After MUCH toil and cleaning and painting and hauling of furniture up and down ladders outside, we emerged triumphant in the bid to move my office into my son’s old bedroom.

One of my bookshelves moved up onto the landing (getting it upright after getting it through the door sideways was a miracle of geometry).

The medium blue walls have been repainted with a cool, calm blue called Tropical Surf. The rug came from Target.

My desk is part of a shelving unit I found at a secondhand furniture store here in town (which we call Bikes! Bikes! Bikes! because of the sign outside the store proclaiming same). Oddly enough, this shelving unit weighs five tons. More oddly enough, it was made in Yugoslavia. It’s the only thing I’ve ever seen that was made in Yugoslavia. And I can’t imagine us importing this kind of basic furniture from Yugoslavia of all places. However, I am glad it ended up here.

Now I have room for more of my books — especially my writing books — to be right at my fingertips rather than in another room or even on another floor.

The printer sits under the desk. In the top drawer are all my desky things — pens, stapler, various cords for various devices, etc. The bottom drawer is completely full of my little notebooks, about half of them full of notes and ideas for various writing projects and the other half full of blank pieces of paper ready to receive my ideas.

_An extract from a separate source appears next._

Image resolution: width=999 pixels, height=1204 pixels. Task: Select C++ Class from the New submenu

One of my shelves is graced with my son’s artwork, my souvenir from our trip to Disneyworld last year, my little Bob Ross mini-figure, and other memorabilia.

In one corner, Alistair the canary has taken up residence next to my sewing box full of notions and, at the moment, the wooden elephant statue from my grandparents’ house, which has been mine since my grandfather died in 1986. He won’t stay right there in the long run, but I haven’t quite decided on the best place for him.

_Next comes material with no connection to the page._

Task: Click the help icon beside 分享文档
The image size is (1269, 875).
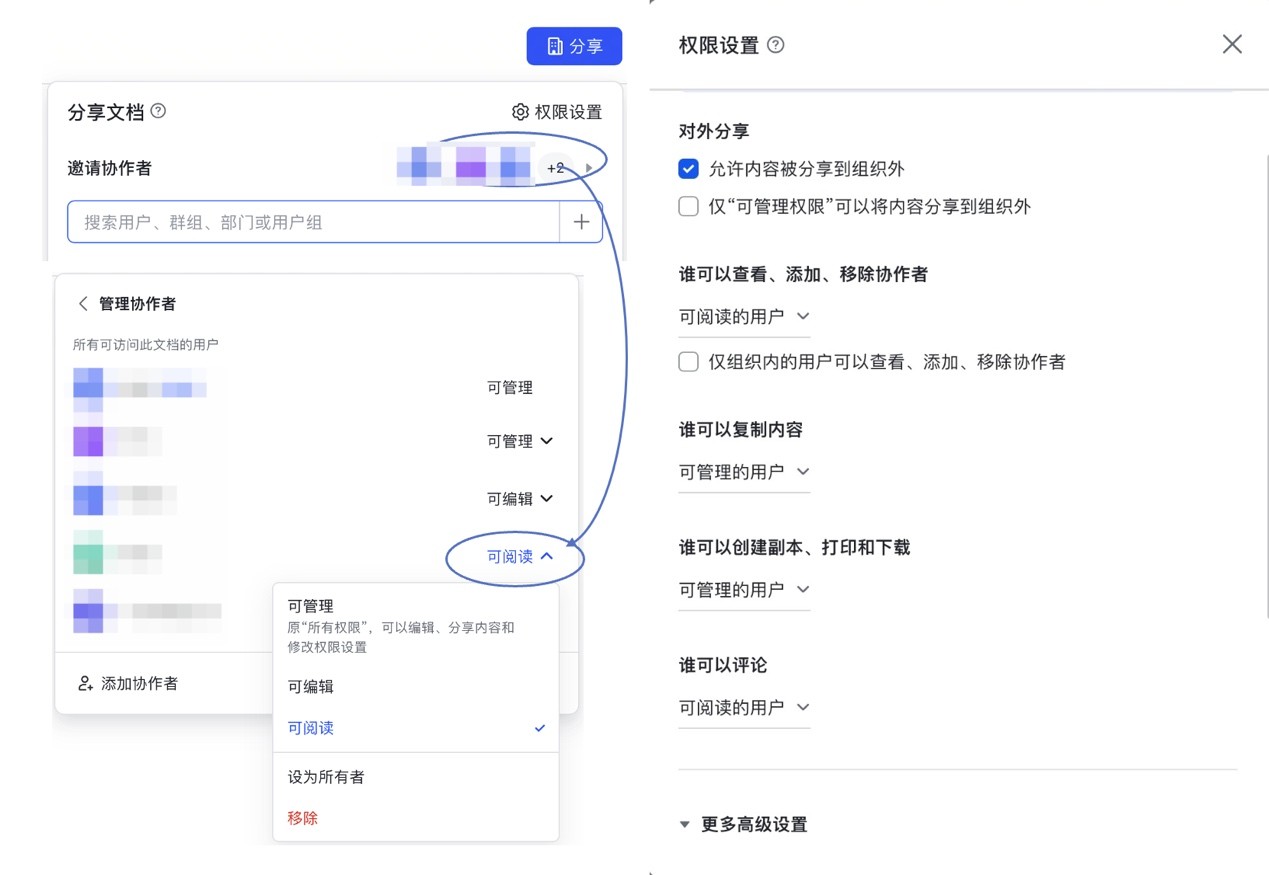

In the other corner is my craft area, currently set up for painting but easily switched over to a sewing space.

By the way, behind that little door is a closet that currently houses my big file drawers, blank canvases, my dress form, my spools of thread, my guitar case, and other random items I need but don’t necessarily need to look at all the time.

You may have noticed that most of the walls are bare and that the wall that does have art on it is rather hodge-podgey and random. That’s because I intend to fill most of the walls up with an eclectic collection of paintings, prints, and posters, and even some needlework done by my sister and the super-’70s framed puzzle I got off the side of the road that everyone in the world loves (except my husband). However, I don’t have enough at the moment to fill all the space.

I’m going antiquing with a friend this Saturday and hope to find one or two things to add to the collection. And I have a great poster of an old map of Detroit that I need to get framed. Basically, I’ll be on the lookout for items with lots of green, teal, blue, and coral.

So that’s the office for now. A room of my own. With a door that shuts all the way. And with nothing in it that anyone else ever needs to access (save the printer, which is rare and generally not when I’m in there).

I’ve been completely happy with it so far.